SUINTER

Prononciation : suin-té
Nature : v. n.

1En parlant d'une liqueur, d'une humeur, sortir, s'écouler presque imperceptiblement.
Cet arbuste [l'arbre à suif] est couvert de baies d'où semble suinter une substance blanche et farineuse , VOLT. , Dict. phil. Arbre à suif.
Dans les plaines, comme l'eau ne peut trouver d'issue, il y aura.... une grande quantité d'eau qui suintera à travers les fentes des glaises et des terres fermes , BUFF. , Hist. nat. 2e disc.
On sait que les filons de quartz, le son creux que rendent les rochers quand on les frappe, et les sources que l'on en voit suinter, sont les indices d'après lesquels on fait des excavations pour aller à la recherche de ces grottes ou de ces fours tapissés de cristaux , SAUSSURE , Voy. t. VI, p. 261, dans POUGENS
2Il se dit du vase d'où la liqueur coule, de la plaie, du lieu d'où l'humeur sort. Ce baril suinte. Il se conjugue avec l'auxiliaire avoir. XVIe s.

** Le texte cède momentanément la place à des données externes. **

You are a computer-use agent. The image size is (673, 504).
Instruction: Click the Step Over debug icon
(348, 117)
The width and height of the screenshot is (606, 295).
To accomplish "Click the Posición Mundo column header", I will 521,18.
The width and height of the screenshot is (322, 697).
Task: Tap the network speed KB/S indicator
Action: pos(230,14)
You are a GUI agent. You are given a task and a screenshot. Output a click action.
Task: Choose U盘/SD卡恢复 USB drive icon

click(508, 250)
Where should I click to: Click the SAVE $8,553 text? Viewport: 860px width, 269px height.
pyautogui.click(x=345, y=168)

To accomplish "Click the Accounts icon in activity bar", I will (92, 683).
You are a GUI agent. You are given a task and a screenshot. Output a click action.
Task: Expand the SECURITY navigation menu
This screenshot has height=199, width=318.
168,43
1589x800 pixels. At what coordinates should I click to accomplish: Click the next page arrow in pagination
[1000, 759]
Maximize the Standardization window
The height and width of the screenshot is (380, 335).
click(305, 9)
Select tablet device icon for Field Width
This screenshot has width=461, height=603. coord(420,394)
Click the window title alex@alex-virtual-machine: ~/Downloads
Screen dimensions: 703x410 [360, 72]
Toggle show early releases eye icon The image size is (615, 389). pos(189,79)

L'os y est si espais et dense, qu'il n'en peut suinter assez d'aliment pour la regeneration de la chair , PARÉ , VIII, 15
Suint. M. Diez préfère l'anc. h. allem. suizan, originellement suitan, suer ; mais il est facile de tirer suinter de suint ; il ne l'est pas de retirer suint de suinter.